Variable descriptions

loan.amount: Amount of the loan received, in US dollars.
interest.rate: Interest rate on the loan, in an annual percentage.
term: The length of the loan, always a whole number of months.
grade: Loan grade (A through G), representing the loan quality and likelihood of repayment.
state: US state where the borrower resides.
total.income: Borrower’s total income, including any secondary income, in US dollars.
homeownership: Indicates whether the person owns, owns with a mortgage, or rents.

Questions

How many cases are in the data?
Identify the types of variables.

Answer:

Each row is one case (one borrower/loan). There are as many cases as rows in the full dataset.
Variable types:

loan.amount: numerical (continuous)
interest.rate: numerical (continuous, percentage)
term: numerical (discrete, months)
grade: categorical (ordinal: A–G)
state: categorical (nominal: state abbreviations)
total.income: numerical (continuous)
homeownership: categorical (nominal: rent/mortgage/own)

Exercise 3. A school counselor wanted to test if practicing mindfulness during homeroom reduces stress and improves focus. Six hundred students aged 12–18 who reported stress were randomly split into two groups: one practiced mindfulness daily, the other did not. Students were scored on stress, focus, participation, and reliance on coping strategies on a 0–10 scale. On average, the mindfulness group reported lower stress and higher focus.

(a). What is the main research question?

(b). Who are the subjects, and how many are included?

(c). What are the variables? Classify them.

Answer:

(a). Does daily mindfulness practice reduce stress and improve focus in students?

(b). 600 middle and high school students, ages 12–18.

(c). Stress (numerical, discrete), focus (numerical, discrete), participation (categorical), reliance on coping strategies (categorical).
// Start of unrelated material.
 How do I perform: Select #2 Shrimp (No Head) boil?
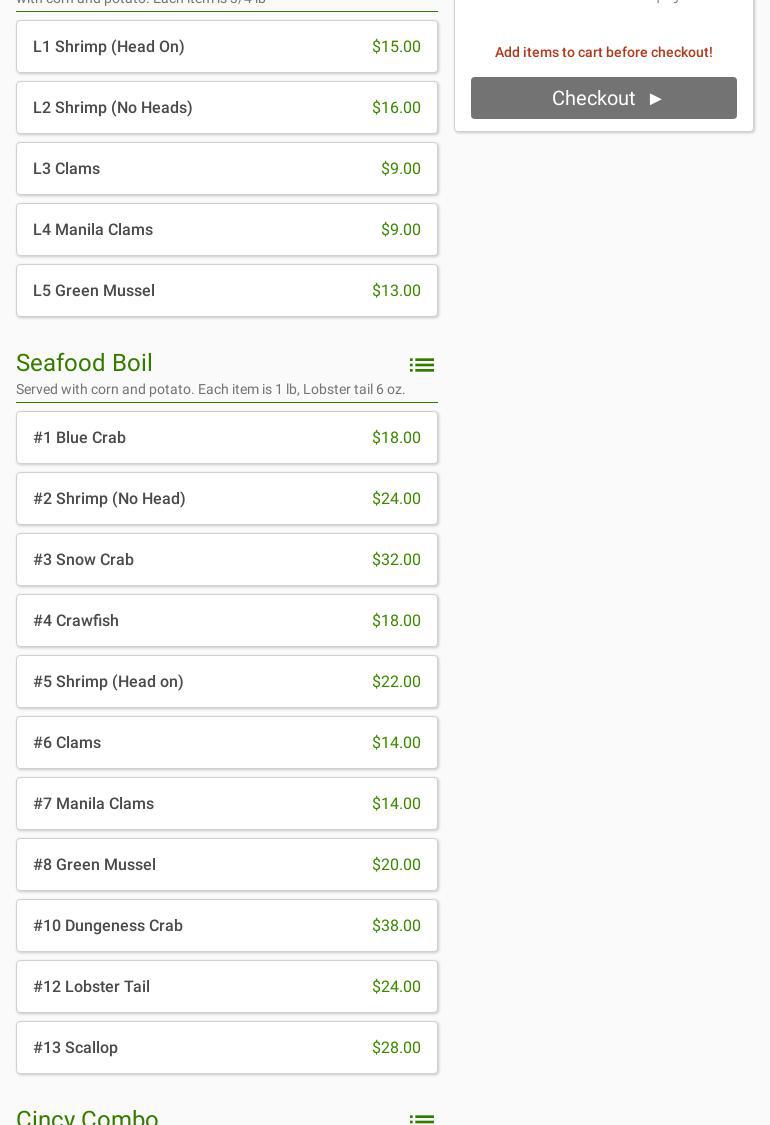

Exercise 4. A district study examined whether cafeteria air quality is linked to student absenteeism. Air quality levels were recorded daily in 15 cafeterias, and absence records were collected for 12,500 students between 2010 and 2014.

(a). Identify the population and the sample.

(b). Can the results be generalized? Can causal conclusions be made?

Answer:

(a). Population: All students in the district. Sample: The 12,500 students with recorded attendance matched to cafeteria air quality.

(b). Results may generalize if the cafeterias are representative. Because the study is observational, causality cannot be claimed.

Exercise 5. A PE teacher is interested in the average number of minutes students spend running during class. Match the vocabulary words (a-f) with the examples (1-6).

Examples:

All 40 run times recorded from the students in the study.
The 40 students who participated.
All students at the school.
The average run time of all students at the school.
The run time of any one student.
The average run time of the 40 students studied.

Vocabulary:

Data
Population
Variable
Sample
Parameter
Statistic

Answer:

1–a, 2–d, 3–b, 4–e, 5–c, 6–f

Exercise 6. (Observational Study or Experiment)

You would like to know whether eating breakfast before class affects test performance. One group is told to eat breakfast before a quiz, the other group skips. Is this an experiment or observational study?
GPA and part-time job status of seniors are recorded. Is this an experiment or observational study?

Answer:

(a). Experiment (researchers assign who eats breakfast).

(b). Observational study (no assignment, just data collection).

Exercise 7. A study looked at the effects of physical activity breaks on mood. Students were randomly assigned to: (1) no break, (2) app reminders to stretch plus a short daily movement video, or (3) two structured group exercise breaks per day. Participants were student volunteers at a high school in Boston. After 14 days, only group 3 showed consistent mood improvements.

(a). What type of study is this?

(b). Identify explanatory and response variables.

(c). Can results be generalized?

(d). Can causal claims be made?

(e). A school paper reports: “This proves exercise breaks boost mood.” How should this be revised?

Answer: (a). Experiment

(b). Explanatory: activity group (categorical, 3 levels). Response: mood (categorical/numerical scale).

(c). No — only volunteers were studied.

(d). Yes — experimental design supports causation.

(e). Replace “proves” with “provides evidence.”